Rhubarb or Gooseberry Pie
- Tom Armitage Dec 15, 2011 09:46 AM
I’m in search of a good, tart rhubarb or gooseberry pie, with emphasis on the word “tart.” My problem with most pies is that they are cloyingly sweet, but this problem is magnified when the fruit or vegetable in the pie is inherently tart. Most often, the objective seems to be to hide this tartness by overpowering it with sugar. Some sweetness is necessary and desirable, of course, and I understand that it’s a matter of balance, but I personally want the natural tartness to be there, not hidden. So, does anyone know a bakery that makes a 100% rhubarb (not strawberry-rhubarb) or a gooseberry pie that will make me happy? (Yes, I know, if I'm so fussy I could make my own pies, but that's not my question.)
Sorry, Tom. The last time I saw a really good one (meeting your standards and mine) was at American Pie in the Pike Place Market. That was 20+ years ago.
I've seen some sweet ones, but have forgotten where and I don't care.
I think you'd do better in England. They like their fruits tart and do very nice puff pastry (sometimes). Gooseberries are much more popular there than in Seattle.
Yes, I know that about the English. There's an English lady at the Port Townsend farmers' market who makes a wonderful Grapefruit-Ginger Marmalade, not oversweetened and with that wonderful bitterness shining through. Yum! And I fondly remember, and sadly miss, American Pie. I'm hoping that maybe, somewhere in the Greater Seattle Area, unknown to me, but known to other Chowhounds, there's someone else rising to that standard.
re: Tom Armitage
I had a slice of rhubarb pie at Shoofly pie in West Seattle last spring that I found refreshingly tart and delicious. I LOVE rhubarb, and mostly for it's sweet-tart quality;
Not sure if they are making said flavor this time of year (it's kind of early for winter rhubarb), but you might call and discuss with them what your after, and see if they can help. It's a pretty small and kind operation - they just might be flattered at your interest in a consultation and request for a special out-of-season rhubarb pie for a man with such fine conversational skills as yourself. I imagine if anyone can get what you need from them, it might be you:)
When you find the place to bake your pies, bring them some of Lenning Farms' berries (they grow both rasps and gooseberries). Skagit Valley's best berries, for three generations now.
About the tartness/sweetness conundrum, might I suggest that you try (blindfolded if necessary) *golden* raspberries in your pie(s)? I find them more naturally sweet, and more flavorful.
Edit: Sorry, I saw rhubarb and thought raspberry. Todd & Bev Lenning also grow fantastic rhubarb and lingonberries.
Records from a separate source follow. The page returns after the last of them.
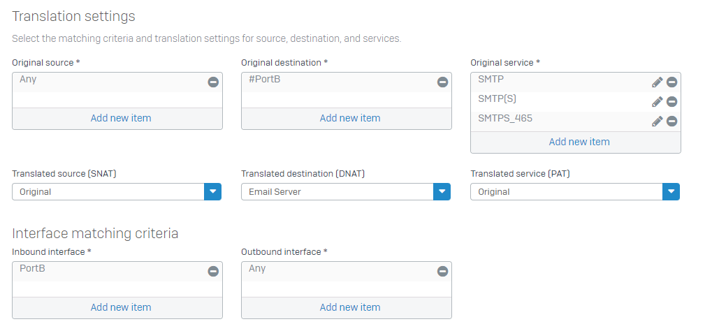Open the Translated source (SNAT) dropdown
This screenshot has height=324, width=719.
[x=212, y=191]
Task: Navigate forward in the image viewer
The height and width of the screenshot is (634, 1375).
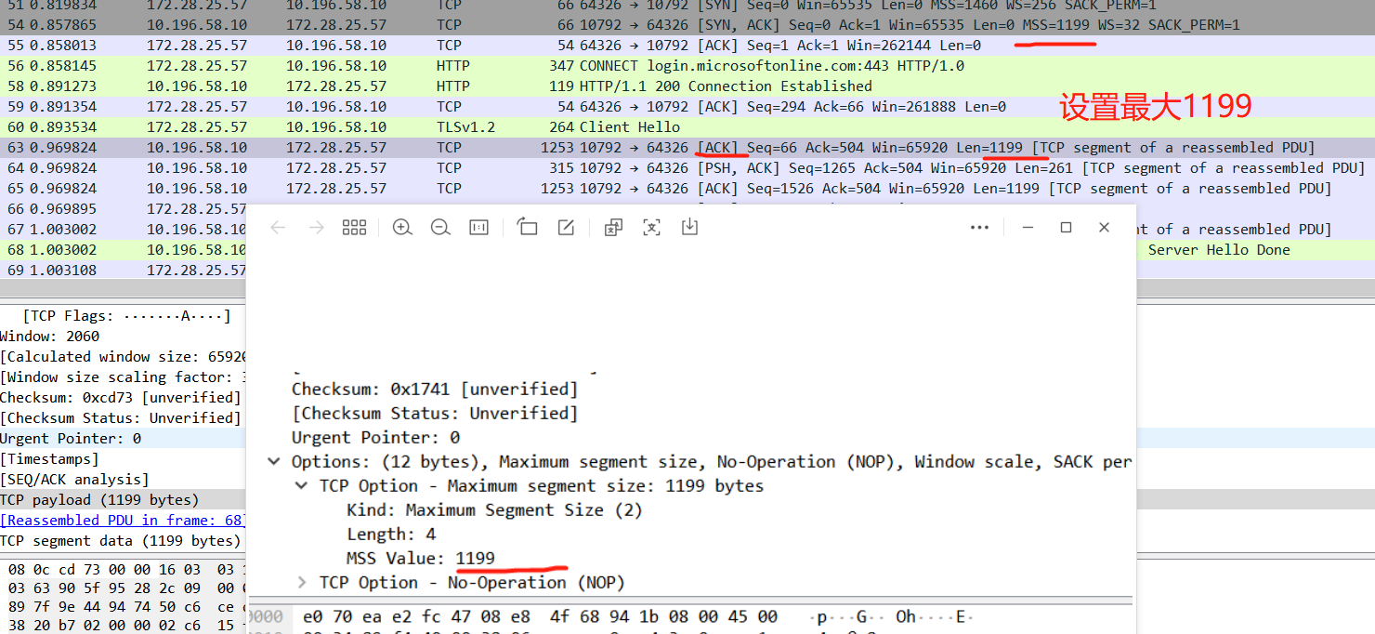Action: 315,227
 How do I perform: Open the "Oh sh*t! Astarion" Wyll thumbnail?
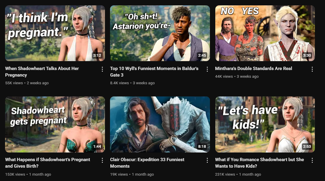tap(160, 33)
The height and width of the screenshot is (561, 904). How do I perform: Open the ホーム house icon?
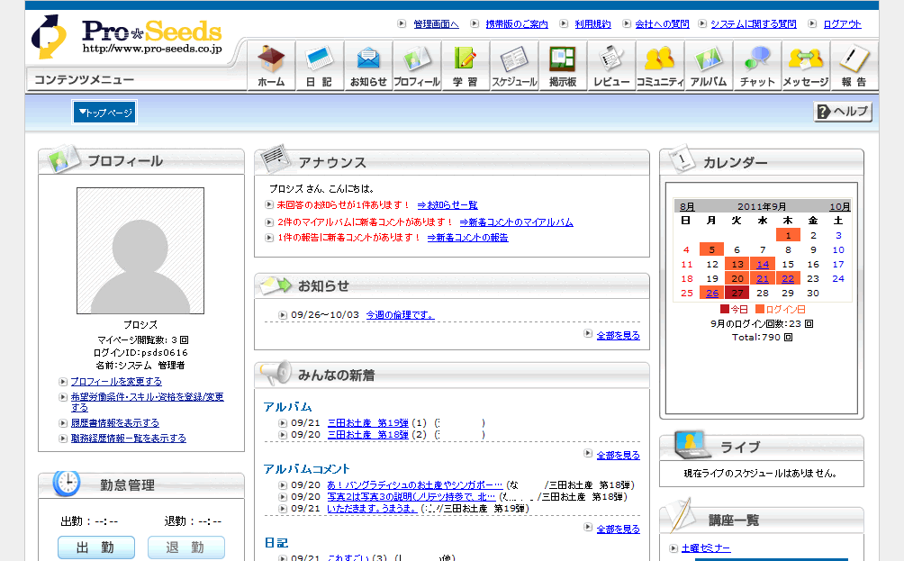(271, 66)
I was able to find some excellent gooseberries in the Methow Valley, where I live now. Unfortunately, no one grows them in quantity. The one time I saw them at a farmers' market, it was $6 for a half pie's worth, at best. My friends who farm have only a token bush or two.
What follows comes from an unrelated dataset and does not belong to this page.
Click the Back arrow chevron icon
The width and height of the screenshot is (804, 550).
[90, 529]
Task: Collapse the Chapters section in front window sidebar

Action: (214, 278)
They can be grown is Seattle. I had a few producing bushes when I lived in Ravenna years ago.
Still, I also hope someone will come up with a great gooseberry pie place.
You're right about the lack of gooseberries in commercial quantities, Randy, and this will probably mean that I'll start growing my own. Deer Mountain used to make an excellent gooseberry jam (again, not too sweet), but it's no longer available. I contracted the folks at Deer Mountain and they said that they simply can't get gooseberries in sufficient quantity to make continued production of their jam feasible. They are looking for a source of gooseberries, but haven't found one yet. Que lastima!
I saw a gooseberry pie a while back at Metropolitan Market, but it was too sweet for my taste. I haven't seen it there lately.